Снаружи, перед вами, ряды узких окон. Порою в некоторые выглянет бледное-бледное лицо… Нет, это галлюцинация!.. Тройные ряды рам и решеток едва ли пропускают свет в одинокую келью заключенного.
Кто попал в Соловецкий острог, тот позабыт целым миром. Он схоронен заживо. О нем не вспомнит никто. Пройдет двадцать, тридцать, сорок лет — он увидит только лицо своего сторожа. Тут содержатся преступники против веры. Теперь здесь лишь два арестанта. Кроме того, живут в тюрьме двое «не в роде арестантов» по официальной номенклатуре.

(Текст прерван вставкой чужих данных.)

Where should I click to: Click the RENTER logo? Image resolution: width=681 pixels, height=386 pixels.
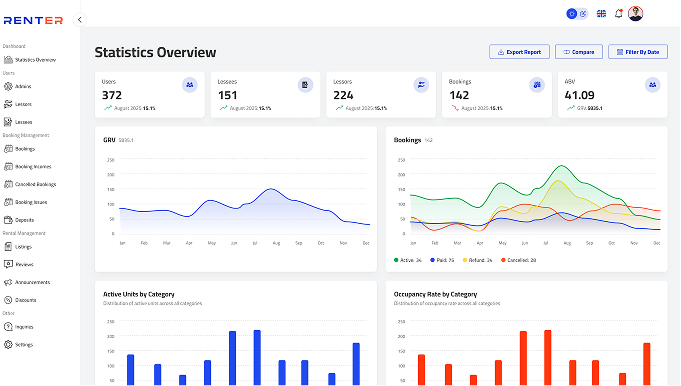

На меня тюрьма произвела отвратительное впечатление. Эта сырая каменная масса внутри сырой каменной стены переносит разом за несколько веков назад. Жутко становилось мне, когда я подходил к ней. На лесенке у входа сидело несколько солдатиков. Для двух арестантов содержатся здесь двадцать пять солдат с офицером.

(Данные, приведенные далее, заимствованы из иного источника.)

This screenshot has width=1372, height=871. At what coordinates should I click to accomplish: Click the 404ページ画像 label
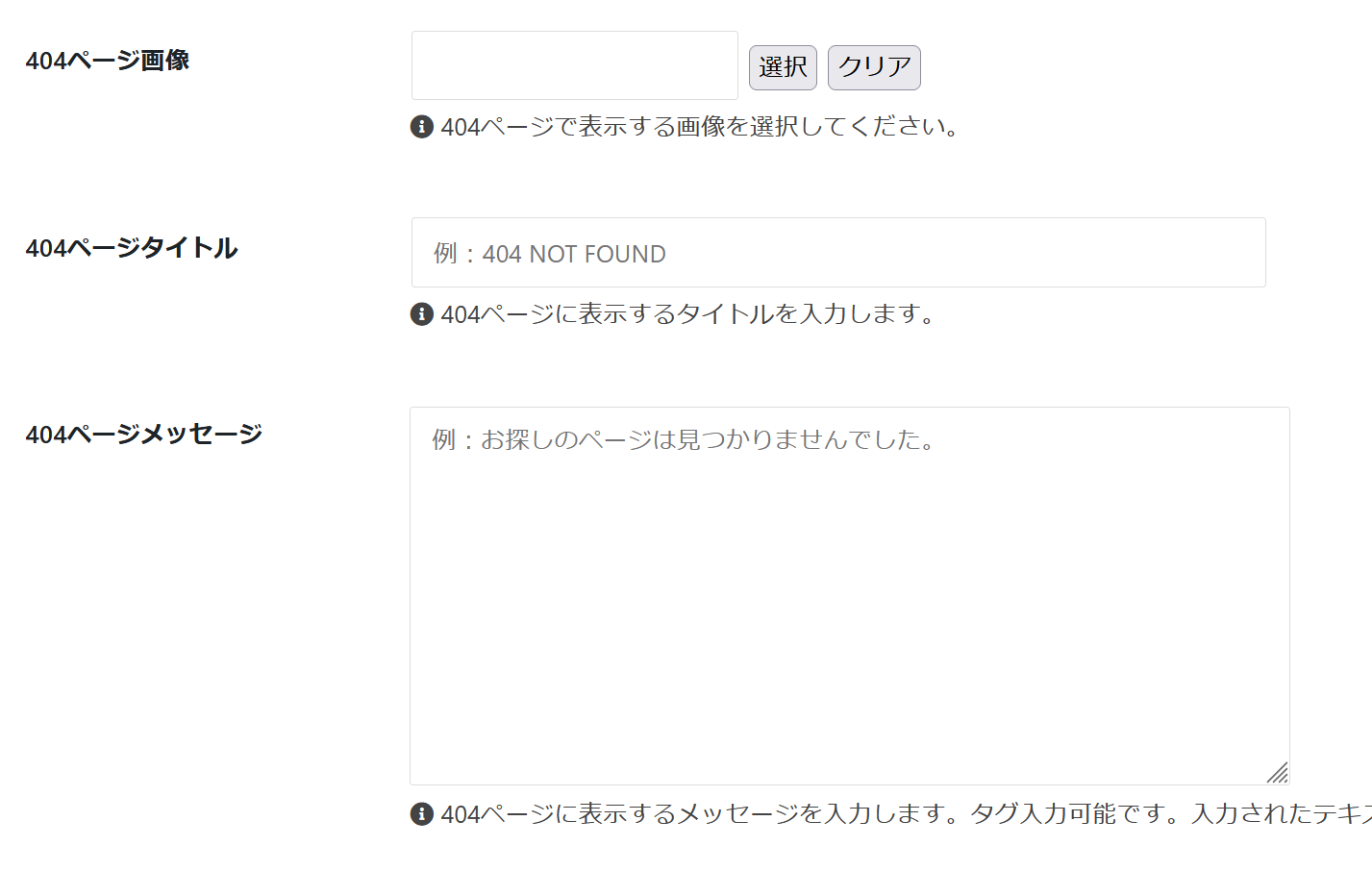pyautogui.click(x=107, y=61)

— Что, братцы, можно осмотреть тюрьму?
Все переглянулись; молчание. Явился старшой. Оказалось, что арестантов видеть не позволяется… Они помещены в верхнем коридоре; но остальные коридоры видеть можно.
Я вошел в первый. Узкая щель без света тянулась довольно далеко. Одна стена ее глухая, в другой — несколько дверей с окошечками. За этими дверями мрачные, потрясающе мрачные темничные кельи. В каждой окно. В окне по три рамы, и между ними две решетки. Все это позеленело, прокопчено, прогнило, почернело. День не бросит сюда ни одного луча света. Вечные сумерки, вечное молчание.
Я вошел в одну из пустых келий. На меня пахнуло мраком и задушающею смрадною сыростью подвала. Точно я был на дне холодного и глубокого колодца.
Я отворил двери другой кельи — и удивился. В этой черной дыре комфортабельно поместился жидок — фельдшер местной команды. Он был, как у себя дома. В третьей жил фельдфебель. Второй коридор этажом выше — то же самое.
— Тут никого нет?
— Есть, только «не род арестантов». Д_о_б_р_о_в_о_л_ь_н_о сидят.
«Кто решится жить добровольно в такой ужасной трущобе?» — и я вошел к одному из этих странных узников. Передо мною оказался высокий высохший старик. Как лунь, седая голова едва держалась на плечах. Глаза смотрели бессмысленно, губы что-то шептали. «Арестантом тоже был когда-то. Ему уж сто два года», — пояснил солдат. — Что же, он освобожден?
Оказалось, что лет шестьдесят тому назад этого старика посадили в Соловецкую тюрьму и позабыли о нем. Только лет двадцать назад вспомнили — и он был освобожден. Когда ему объявили об этом — было уже поздно. Старик помешался за это время. Его вывели из тюрьмы, он походил-походил по двору, глупо и изумленно глядя на людей, на деревья, на синее небо, и воротился назад в свою темничную келью. С тех пор он не оставлял ее. Его кормят, дают ему одежду, иногда водят его в церковь. Он подчиняется всему, как ребенок, и ничего не понимает. Где-то у него осталась семья, но во все продолжение своего заточения ни он о ней, ни она о нем ничего не слышала. Какая печальная жизнь! Что может сравниться с этим!